**Activity**
Report each line of the data that contains the string "user".

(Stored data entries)

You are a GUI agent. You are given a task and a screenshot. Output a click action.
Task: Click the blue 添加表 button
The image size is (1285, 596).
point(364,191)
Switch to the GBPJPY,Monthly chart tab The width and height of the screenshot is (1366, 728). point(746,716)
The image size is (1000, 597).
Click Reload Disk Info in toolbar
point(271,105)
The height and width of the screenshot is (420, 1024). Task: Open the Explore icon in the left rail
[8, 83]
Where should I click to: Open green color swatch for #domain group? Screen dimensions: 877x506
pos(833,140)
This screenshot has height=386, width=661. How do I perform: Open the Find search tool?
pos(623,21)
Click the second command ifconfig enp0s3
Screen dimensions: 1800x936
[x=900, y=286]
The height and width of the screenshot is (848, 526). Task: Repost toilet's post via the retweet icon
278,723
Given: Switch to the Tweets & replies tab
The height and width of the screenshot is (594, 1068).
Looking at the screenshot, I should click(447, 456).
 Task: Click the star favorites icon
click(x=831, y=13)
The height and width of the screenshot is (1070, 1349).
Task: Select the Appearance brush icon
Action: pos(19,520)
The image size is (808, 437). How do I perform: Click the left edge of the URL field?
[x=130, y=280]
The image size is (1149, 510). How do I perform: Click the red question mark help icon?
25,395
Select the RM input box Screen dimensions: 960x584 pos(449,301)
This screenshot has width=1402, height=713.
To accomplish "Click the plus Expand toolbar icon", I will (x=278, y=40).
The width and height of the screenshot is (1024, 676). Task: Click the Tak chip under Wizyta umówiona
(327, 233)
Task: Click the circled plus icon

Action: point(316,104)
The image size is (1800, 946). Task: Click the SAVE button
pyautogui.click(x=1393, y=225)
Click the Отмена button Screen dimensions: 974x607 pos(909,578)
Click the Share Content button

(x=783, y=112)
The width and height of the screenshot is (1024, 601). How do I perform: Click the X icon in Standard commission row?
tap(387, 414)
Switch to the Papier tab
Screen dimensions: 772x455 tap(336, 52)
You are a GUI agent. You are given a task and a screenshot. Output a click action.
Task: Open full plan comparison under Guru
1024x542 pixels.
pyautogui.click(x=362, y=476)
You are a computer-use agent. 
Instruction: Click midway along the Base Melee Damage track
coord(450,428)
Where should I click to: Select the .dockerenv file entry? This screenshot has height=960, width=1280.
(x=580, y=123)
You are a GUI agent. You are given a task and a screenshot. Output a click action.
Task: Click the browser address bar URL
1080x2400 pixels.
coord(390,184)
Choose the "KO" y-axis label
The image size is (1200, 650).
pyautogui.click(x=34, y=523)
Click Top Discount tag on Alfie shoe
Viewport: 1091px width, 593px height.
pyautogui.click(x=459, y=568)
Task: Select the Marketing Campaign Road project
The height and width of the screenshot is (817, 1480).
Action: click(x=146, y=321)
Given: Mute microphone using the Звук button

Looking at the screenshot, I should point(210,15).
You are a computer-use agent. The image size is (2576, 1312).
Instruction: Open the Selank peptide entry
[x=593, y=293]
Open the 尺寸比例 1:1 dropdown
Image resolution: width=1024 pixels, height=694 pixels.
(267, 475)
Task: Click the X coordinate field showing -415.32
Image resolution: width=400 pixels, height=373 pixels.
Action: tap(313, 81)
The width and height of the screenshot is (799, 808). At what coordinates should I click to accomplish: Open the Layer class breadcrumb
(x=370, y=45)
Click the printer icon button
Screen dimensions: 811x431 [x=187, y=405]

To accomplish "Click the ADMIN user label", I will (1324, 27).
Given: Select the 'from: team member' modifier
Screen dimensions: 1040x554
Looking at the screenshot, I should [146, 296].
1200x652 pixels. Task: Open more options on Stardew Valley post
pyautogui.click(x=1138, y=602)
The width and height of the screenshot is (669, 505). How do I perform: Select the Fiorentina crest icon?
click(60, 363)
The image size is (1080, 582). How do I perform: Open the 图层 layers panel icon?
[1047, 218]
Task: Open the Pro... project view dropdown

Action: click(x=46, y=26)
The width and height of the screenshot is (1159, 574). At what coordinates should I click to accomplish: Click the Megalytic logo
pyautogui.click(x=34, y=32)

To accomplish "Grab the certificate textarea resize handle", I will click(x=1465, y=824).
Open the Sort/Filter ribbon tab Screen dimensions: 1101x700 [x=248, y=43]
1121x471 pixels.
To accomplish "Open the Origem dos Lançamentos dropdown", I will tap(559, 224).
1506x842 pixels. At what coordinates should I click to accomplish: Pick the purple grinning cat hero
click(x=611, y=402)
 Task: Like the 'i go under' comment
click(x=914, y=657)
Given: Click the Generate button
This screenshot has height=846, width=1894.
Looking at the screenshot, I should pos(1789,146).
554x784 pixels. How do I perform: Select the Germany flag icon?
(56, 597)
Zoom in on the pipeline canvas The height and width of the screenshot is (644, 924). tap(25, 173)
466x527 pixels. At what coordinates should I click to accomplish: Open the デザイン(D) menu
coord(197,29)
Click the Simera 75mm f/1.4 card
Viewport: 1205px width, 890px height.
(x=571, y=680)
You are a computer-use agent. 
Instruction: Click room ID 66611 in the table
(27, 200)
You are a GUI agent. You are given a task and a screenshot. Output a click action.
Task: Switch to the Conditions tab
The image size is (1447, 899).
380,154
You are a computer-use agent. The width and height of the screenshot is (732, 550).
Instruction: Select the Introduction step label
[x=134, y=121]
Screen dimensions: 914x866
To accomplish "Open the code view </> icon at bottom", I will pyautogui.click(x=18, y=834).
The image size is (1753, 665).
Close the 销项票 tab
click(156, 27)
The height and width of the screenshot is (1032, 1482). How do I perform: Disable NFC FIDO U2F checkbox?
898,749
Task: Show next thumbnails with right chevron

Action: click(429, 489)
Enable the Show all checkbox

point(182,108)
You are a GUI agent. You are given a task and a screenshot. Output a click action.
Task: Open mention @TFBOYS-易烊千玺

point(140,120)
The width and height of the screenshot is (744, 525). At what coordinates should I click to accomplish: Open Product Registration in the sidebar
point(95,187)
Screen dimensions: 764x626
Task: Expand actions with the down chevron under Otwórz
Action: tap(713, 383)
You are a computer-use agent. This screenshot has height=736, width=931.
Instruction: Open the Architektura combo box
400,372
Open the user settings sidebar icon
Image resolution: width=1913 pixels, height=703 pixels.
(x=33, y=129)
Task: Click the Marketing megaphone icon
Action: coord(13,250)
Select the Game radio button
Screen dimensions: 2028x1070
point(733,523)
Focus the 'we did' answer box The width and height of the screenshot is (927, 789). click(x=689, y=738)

**Answer section**
To accomplish "Click the ADMIN user label", I will (1324, 27).
Open the user settings sidebar icon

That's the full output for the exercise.